### [Aangeleverde tekst]
• • • •

Media-aandacht, strafrechtelijke aansprakelijkheid en artikel 8 EVRM

  Surveillance_camerasIn hoeverre kan de strafrechter bij de strafoplegging rekening houden met massale media-aandacht voor de strafzaak? Deze vraag staat centraal in een belangwekkend arrest van de strafkamer van de Hoge Raad van 13 oktober jongstleden. De uitspraak is gewezen tegen de hoofdverdachte uit de geruchtmakende zaak van de zogenoemde ‘Eindhovense kopschoppers’. De Hoge Raad beantwoordt onder meer de vraag hoe de feitenrechter moet omgaan met inbreuken op de privacy die zijn opgetreden tijdens het voorbereidend onderzoek door massale media-aandacht voor de zaak. Meer specifiek gaat het over privacy-inbreuken ten gevolge van de openbaarmaking door het Openbaar Ministerie van privacy-gerelateerd beeldmateriaal ten behoeve van de opsporing.

• • • •

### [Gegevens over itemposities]
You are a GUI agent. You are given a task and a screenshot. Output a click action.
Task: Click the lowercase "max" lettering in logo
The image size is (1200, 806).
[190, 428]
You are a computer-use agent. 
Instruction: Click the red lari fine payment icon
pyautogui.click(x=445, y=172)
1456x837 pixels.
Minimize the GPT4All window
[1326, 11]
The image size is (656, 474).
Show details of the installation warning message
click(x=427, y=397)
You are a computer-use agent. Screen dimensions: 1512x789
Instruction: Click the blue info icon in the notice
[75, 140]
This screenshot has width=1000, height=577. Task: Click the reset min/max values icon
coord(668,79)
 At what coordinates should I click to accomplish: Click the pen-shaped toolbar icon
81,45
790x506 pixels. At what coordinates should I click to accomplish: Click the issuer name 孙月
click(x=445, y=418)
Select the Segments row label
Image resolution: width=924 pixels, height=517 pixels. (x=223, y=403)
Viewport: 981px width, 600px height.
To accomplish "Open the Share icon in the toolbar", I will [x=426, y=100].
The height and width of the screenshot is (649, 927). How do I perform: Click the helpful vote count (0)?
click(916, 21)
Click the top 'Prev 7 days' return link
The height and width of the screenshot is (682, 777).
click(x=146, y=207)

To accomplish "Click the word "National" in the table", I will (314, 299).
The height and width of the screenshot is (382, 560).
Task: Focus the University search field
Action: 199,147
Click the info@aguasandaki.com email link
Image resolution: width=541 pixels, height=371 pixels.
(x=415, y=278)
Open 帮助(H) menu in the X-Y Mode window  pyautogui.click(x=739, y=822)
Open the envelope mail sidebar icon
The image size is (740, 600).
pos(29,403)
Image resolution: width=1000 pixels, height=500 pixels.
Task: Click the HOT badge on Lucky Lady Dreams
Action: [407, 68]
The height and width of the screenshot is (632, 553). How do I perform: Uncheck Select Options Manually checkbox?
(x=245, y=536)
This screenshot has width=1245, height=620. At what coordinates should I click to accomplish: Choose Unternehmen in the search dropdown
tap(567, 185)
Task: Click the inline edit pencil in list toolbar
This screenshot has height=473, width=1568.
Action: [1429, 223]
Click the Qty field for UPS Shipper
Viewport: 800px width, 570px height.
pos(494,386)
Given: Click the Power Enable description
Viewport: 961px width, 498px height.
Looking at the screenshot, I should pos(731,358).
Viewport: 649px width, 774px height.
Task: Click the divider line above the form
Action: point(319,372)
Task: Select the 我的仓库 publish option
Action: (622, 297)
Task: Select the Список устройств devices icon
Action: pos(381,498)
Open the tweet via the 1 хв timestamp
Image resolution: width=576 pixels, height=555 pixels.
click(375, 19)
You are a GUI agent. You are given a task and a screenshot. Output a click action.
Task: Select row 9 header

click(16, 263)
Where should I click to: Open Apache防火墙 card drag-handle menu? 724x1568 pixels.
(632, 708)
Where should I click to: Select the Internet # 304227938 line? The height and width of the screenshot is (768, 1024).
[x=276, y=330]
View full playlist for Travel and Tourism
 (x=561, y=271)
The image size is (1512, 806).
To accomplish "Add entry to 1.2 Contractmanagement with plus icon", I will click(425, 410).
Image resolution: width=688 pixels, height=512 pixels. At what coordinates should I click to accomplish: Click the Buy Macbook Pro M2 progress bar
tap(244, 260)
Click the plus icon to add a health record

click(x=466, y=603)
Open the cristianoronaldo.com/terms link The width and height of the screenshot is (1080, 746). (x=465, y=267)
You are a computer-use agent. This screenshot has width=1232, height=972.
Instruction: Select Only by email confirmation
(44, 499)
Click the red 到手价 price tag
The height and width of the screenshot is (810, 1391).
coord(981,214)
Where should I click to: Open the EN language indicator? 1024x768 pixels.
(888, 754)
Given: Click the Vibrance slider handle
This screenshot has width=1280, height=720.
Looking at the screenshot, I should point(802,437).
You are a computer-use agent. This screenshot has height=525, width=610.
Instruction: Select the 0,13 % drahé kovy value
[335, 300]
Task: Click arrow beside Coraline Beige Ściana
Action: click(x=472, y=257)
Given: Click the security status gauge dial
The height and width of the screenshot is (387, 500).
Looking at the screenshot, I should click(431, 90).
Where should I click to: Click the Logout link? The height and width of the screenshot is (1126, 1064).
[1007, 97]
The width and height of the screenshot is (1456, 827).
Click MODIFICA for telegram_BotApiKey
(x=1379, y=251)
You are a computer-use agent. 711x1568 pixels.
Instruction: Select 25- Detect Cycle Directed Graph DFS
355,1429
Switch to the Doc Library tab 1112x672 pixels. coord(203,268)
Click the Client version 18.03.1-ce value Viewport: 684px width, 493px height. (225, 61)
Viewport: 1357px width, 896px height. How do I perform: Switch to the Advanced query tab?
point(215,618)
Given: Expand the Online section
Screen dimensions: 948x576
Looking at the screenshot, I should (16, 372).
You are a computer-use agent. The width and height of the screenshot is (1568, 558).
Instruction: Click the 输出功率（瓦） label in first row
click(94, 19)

• • • •

### [Opdrachten]
1. Neem uit de tekst over media-aandacht en strafoplegging woordelijk het gedeelte over van "Media-aandacht, strafrechtelijke aansprakelijkheid" tot en met "van de opsporing.".
2. Schrijf de tekst over media-aandacht en strafoplegging verder, te beginnen na de laatste zin.

### [Antwoorden]
1.
Media-aandacht, strafrechtelijke aansprakelijkheid en artikel 8 EVRM

  Surveillance_camerasIn hoeverre kan de strafrechter bij de strafoplegging rekening houden met massale media-aandacht voor de strafzaak? Deze vraag staat centraal in een belangwekkend arrest van de strafkamer van de Hoge Raad van 13 oktober jongstleden. De uitspraak is gewezen tegen de hoofdverdachte uit de geruchtmakende zaak van de zogenoemde ‘Eindhovense kopschoppers’. De Hoge Raad beantwoordt onder meer de vraag hoe de feitenrechter moet omgaan met inbreuken op de privacy die zijn opgetreden tijdens het voorbereidend onderzoek door massale media-aandacht voor de zaak. Meer specifiek gaat het over privacy-inbreuken ten gevolge van de openbaarmaking door het Openbaar Ministerie van privacy-gerelateerd beeldmateriaal ten behoeve van de opsporing.

2.
De omvang van de strafrechtelijke aansprakelijkheid van een schuldig bevonden bedrijver van een strafbaar feit drukt zich uit in de modaliteit en duur van de opgelegde straf. Bij de bepaling van de straf houdt de strafrechter rekening met uiteenlopende factoren, zoals de ernst van het gepleegde feit en de houding en persoonlijke omstandigheden van de dader. In gevallen waarin de dader – al dan niet door toedoen van het Openbaar Ministerie – tijdens het voorbereidend onderzoek is blootgesteld geweest aan een omvangrijke aandacht van de media kan de strafrechter, indien hij dit passend acht, ook met dit feit rekening houden en daarin aanleiding zien om de straf te matigen. Dit gebeurt dan dikwijls op de grond dat de media-aandacht een onevenredige inbreuk heeft gemaakt op het door artikel 8 EVRM beschermde recht op eerbiediging van het privéleven van de (op dat ogenblik: nog) verdachte (zie ook dit betoog van François Kristen).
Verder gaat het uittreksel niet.